▶ **DATASET RECORDS**
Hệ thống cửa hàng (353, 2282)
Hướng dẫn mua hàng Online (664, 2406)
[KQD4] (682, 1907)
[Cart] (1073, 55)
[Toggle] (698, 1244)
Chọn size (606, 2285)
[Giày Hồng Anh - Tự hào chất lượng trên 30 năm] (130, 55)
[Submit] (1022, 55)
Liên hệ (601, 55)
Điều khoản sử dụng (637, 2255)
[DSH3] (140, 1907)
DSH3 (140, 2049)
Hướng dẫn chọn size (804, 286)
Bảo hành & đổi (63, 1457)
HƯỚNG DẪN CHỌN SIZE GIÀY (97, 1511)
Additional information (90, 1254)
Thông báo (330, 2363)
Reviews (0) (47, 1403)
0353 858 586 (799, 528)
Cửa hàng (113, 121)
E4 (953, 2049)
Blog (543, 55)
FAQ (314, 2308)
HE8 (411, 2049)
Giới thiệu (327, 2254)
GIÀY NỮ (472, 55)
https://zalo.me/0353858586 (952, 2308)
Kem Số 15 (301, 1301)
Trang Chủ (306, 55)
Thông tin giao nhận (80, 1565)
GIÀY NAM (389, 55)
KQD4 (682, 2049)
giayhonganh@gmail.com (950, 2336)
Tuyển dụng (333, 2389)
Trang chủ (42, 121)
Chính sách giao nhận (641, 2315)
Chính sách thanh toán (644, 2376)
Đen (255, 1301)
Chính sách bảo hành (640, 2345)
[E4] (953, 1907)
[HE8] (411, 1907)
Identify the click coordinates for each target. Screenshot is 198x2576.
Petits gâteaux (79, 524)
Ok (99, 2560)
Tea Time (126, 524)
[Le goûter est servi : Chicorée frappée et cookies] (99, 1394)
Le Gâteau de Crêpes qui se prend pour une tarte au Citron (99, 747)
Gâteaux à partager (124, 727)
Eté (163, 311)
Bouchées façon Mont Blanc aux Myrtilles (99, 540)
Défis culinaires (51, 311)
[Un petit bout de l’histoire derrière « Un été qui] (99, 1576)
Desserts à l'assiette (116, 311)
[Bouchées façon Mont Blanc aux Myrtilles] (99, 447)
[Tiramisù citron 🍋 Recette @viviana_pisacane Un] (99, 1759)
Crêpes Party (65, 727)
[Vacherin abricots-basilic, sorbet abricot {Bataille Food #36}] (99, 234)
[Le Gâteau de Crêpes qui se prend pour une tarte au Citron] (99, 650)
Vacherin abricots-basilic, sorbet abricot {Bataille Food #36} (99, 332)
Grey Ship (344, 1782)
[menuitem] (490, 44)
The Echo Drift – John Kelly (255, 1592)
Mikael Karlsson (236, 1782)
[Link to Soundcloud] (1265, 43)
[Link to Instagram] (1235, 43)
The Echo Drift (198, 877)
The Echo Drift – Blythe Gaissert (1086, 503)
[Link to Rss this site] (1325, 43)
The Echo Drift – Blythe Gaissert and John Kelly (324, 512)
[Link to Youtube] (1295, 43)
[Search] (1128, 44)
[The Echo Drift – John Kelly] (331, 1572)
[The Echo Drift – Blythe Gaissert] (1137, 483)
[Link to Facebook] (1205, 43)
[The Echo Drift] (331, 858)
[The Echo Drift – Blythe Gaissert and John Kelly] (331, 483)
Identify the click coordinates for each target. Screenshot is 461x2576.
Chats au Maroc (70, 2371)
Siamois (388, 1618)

▶ **PROBLEM TO WORK ON**
Reproduce the entries above in full, so that each one reads exactly as before.

▶ **TASK ANSWER**
Hệ thống cửa hàng (353, 2282)
Hướng dẫn mua hàng Online (664, 2406)
[KQD4] (682, 1907)
[Cart] (1073, 55)
[Toggle] (698, 1244)
Chọn size (606, 2285)
[Giày Hồng Anh - Tự hào chất lượng trên 30 năm] (130, 55)
[Submit] (1022, 55)
Liên hệ (601, 55)
Điều khoản sử dụng (637, 2255)
[DSH3] (140, 1907)
DSH3 (140, 2049)
Hướng dẫn chọn size (804, 286)
Bảo hành & đổi (63, 1457)
HƯỚNG DẪN CHỌN SIZE GIÀY (97, 1511)
Additional information (90, 1254)
Thông báo (330, 2363)
Reviews (0) (47, 1403)
0353 858 586 (799, 528)
Cửa hàng (113, 121)
E4 (953, 2049)
Blog (543, 55)
FAQ (314, 2308)
HE8 (411, 2049)
Giới thiệu (327, 2254)
GIÀY NỮ (472, 55)
https://zalo.me/0353858586 (952, 2308)
Kem Số 15 (301, 1301)
Trang Chủ (306, 55)
Thông tin giao nhận (80, 1565)
GIÀY NAM (389, 55)
KQD4 (682, 2049)
giayhonganh@gmail.com (950, 2336)
Tuyển dụng (333, 2389)
Trang chủ (42, 121)
Chính sách giao nhận (641, 2315)
Chính sách thanh toán (644, 2376)
Đen (255, 1301)
Chính sách bảo hành (640, 2345)
[E4] (953, 1907)
[HE8] (411, 1907)
Identify the click coordinates for each target. Screenshot is 198x2576.
Petits gâteaux (79, 524)
Ok (99, 2560)
Tea Time (126, 524)
[Le goûter est servi : Chicorée frappée et cookies] (99, 1394)
Le Gâteau de Crêpes qui se prend pour une tarte au Citron (99, 747)
Gâteaux à partager (124, 727)
Eté (163, 311)
Bouchées façon Mont Blanc aux Myrtilles (99, 540)
Défis culinaires (51, 311)
[Un petit bout de l’histoire derrière « Un été qui] (99, 1576)
Desserts à l'assiette (116, 311)
[Bouchées façon Mont Blanc aux Myrtilles] (99, 447)
[Tiramisù citron 🍋 Recette @viviana_pisacane Un] (99, 1759)
Crêpes Party (65, 727)
[Vacherin abricots-basilic, sorbet abricot {Bataille Food #36}] (99, 234)
[Le Gâteau de Crêpes qui se prend pour une tarte au Citron] (99, 650)
Vacherin abricots-basilic, sorbet abricot {Bataille Food #36} (99, 332)
Grey Ship (344, 1782)
[menuitem] (490, 44)
The Echo Drift – John Kelly (255, 1592)
Mikael Karlsson (236, 1782)
[Link to Soundcloud] (1265, 43)
[Link to Instagram] (1235, 43)
The Echo Drift (198, 877)
The Echo Drift – Blythe Gaissert (1086, 503)
[Link to Rss this site] (1325, 43)
The Echo Drift – Blythe Gaissert and John Kelly (324, 512)
[Link to Youtube] (1295, 43)
[Search] (1128, 44)
[The Echo Drift – John Kelly] (331, 1572)
[The Echo Drift – Blythe Gaissert] (1137, 483)
[Link to Facebook] (1205, 43)
[The Echo Drift] (331, 858)
[The Echo Drift – Blythe Gaissert and John Kelly] (331, 483)
Identify the click coordinates for each target. Screenshot is 461x2576.
Chats au Maroc (70, 2371)
Siamois (388, 1618)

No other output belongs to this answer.